Foremost, even above the reuse of noises and characters and vehicles, is the buildings. God what buildings. Consider a smallish and mildly antiseptic Quake or Half-Life map, grafted inside a large Ghost Recon map. The first time you venture down inside the comm center in the second mission, you'll be amazed at how big it is. Before reaching it, you'll have trudged through a huge outdoor map. but then, you open the door and start going down. And down. And further down. The third map features the interior of a Hand of Nod that dwarfs some retail maps from Unreal, and once again comes at the end of a huge bloody hour-and-fifteen minute alpine map over two kilometers long. The only gripe with the buildings is that they come in two flavors- multiplayer model and plot model. The former is the same structure as found in MP games, and due to space and time, much smaller, usually only one or two levels, and a bit of a let-down from the latters' enormity, but helps keep the plot moving and load times down in missions with several such structures.
A few maps are different, featuring a "Metal Gear Conquer" mechanic that doens't quite feel stealthy (you can use the chaingun to take out troopers, so long as no-one escapes to raise the alarm), though the supressed pistol+headshots does make suspension of disbelief passably possible.
Lastly, I should comment on the weapon selection. Every weapon seems to have a great idea behind it, with some enemies being resistant to their own guns (tiberium mutants= tiberium weapons, flame troopers=flamethrower, chemtrooper=chem sprayer) Unfortunately, some of the guns are worthless, while others are just wrong and poorly executed.
For example, the grenade launcher. (for that matter, all the explosives, though the rocket launcher is rare and touchy enough to be reserved for antitank use only, and the C4 to short-ranged and rare) The grenade launcher is worthless. It shoots an ugly, inaccurate grenade that has an indistinct and too-small explosive radius, a hard-to-aim arc that leads to under-shooting, and fires slowly. To kick it off, it's supposed to bounce. I does not, at least not reliably. It sometimes bounces pathetically off a wall and lands ten feet down the corridor, or explodes in your face. Fifty fifty chance of either, with none of the control you can get with a grenade in Quake.

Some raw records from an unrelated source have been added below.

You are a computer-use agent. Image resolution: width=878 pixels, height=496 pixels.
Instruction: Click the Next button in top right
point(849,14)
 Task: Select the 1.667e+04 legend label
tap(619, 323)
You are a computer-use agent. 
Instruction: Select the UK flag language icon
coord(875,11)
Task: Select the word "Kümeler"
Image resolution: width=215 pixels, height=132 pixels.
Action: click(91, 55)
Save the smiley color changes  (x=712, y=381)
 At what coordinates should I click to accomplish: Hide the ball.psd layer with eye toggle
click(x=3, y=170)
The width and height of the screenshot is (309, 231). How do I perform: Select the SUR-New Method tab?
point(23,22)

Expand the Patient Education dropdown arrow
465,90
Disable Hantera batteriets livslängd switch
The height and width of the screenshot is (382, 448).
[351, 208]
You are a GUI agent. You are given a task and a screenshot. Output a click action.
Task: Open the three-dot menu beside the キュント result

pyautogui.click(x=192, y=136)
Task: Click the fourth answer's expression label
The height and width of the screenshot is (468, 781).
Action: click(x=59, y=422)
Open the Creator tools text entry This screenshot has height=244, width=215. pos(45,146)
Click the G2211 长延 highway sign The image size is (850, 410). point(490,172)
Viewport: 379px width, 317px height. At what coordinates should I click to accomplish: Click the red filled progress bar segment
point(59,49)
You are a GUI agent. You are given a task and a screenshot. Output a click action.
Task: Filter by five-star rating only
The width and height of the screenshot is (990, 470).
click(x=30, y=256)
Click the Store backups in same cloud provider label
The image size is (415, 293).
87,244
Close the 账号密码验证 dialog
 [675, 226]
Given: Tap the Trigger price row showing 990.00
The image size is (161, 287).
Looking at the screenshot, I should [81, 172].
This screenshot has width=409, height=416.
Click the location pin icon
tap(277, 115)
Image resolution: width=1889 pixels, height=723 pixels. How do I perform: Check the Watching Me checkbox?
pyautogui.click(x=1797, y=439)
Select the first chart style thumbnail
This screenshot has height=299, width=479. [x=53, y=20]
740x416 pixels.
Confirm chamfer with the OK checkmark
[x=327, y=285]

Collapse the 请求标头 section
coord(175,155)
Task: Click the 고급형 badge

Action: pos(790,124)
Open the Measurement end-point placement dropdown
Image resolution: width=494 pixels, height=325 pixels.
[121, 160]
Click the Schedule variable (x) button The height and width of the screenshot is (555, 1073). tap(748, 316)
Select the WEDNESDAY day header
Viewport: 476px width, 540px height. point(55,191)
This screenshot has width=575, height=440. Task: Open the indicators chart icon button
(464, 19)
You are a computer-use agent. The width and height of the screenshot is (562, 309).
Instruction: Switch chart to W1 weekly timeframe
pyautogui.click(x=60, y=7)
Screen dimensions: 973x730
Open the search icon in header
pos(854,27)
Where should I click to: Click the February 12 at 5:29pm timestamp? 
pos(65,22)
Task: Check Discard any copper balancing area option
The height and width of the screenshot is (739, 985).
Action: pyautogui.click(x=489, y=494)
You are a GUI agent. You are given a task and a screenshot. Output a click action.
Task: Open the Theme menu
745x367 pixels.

Another example of a letdown weapon is the Sniper Rifle. It's satisfying, slow and powerful, but reloads far too slowly and has tiny clips of only four rounds, making it worthless against more than one unwary enemy at long range.
Other weapons that are off-balance are the Laser Rifle, which is not only immensely powerful and accurate, but fires fast and has an enourmous clip, and the Chaingun. Seemingly every enemy past the fourth mission is a Nod Officer, armed with a chaingun. Where did the enlisted go? and why am I supposed to use an inaccurate chaingun with a 100 round clip when my assault rifle is more accurate, more appropraiate, and otherwise just as equal. In later maps, notably the village resistance map, partisans carry chainguns! In repeated incidences, you'll see the generic five-foot-six hundred-and-ten-pound woman in a pink sweater carrying a freaking [i]minigun[i] as she hoses down a Nod trooper.
This reminds me of a similar inconsistency. Far too many of the twelve missions are repeats. In at least four cases, one mission is insertion, and the next is extraction. In other words, run the mission path in reverse with different enemy placement. It's a bit of a letdown, and stifles the sense of grandness and accomplishment from beating a level when you have to backtrack it immediately after.
Still, for thirty bucks, Renegade is a bright and fun FPS that doens't try to be the next big thing, has fun with the universe and features some great multiplay.
I reccomend with a 8.75 and a happy face. Now where the hell is my Nod Expansion Pack. Stupid GDI-only. I must aid my brothers!
I serve Kane! I serve the Brotherhood! I serve all mankind!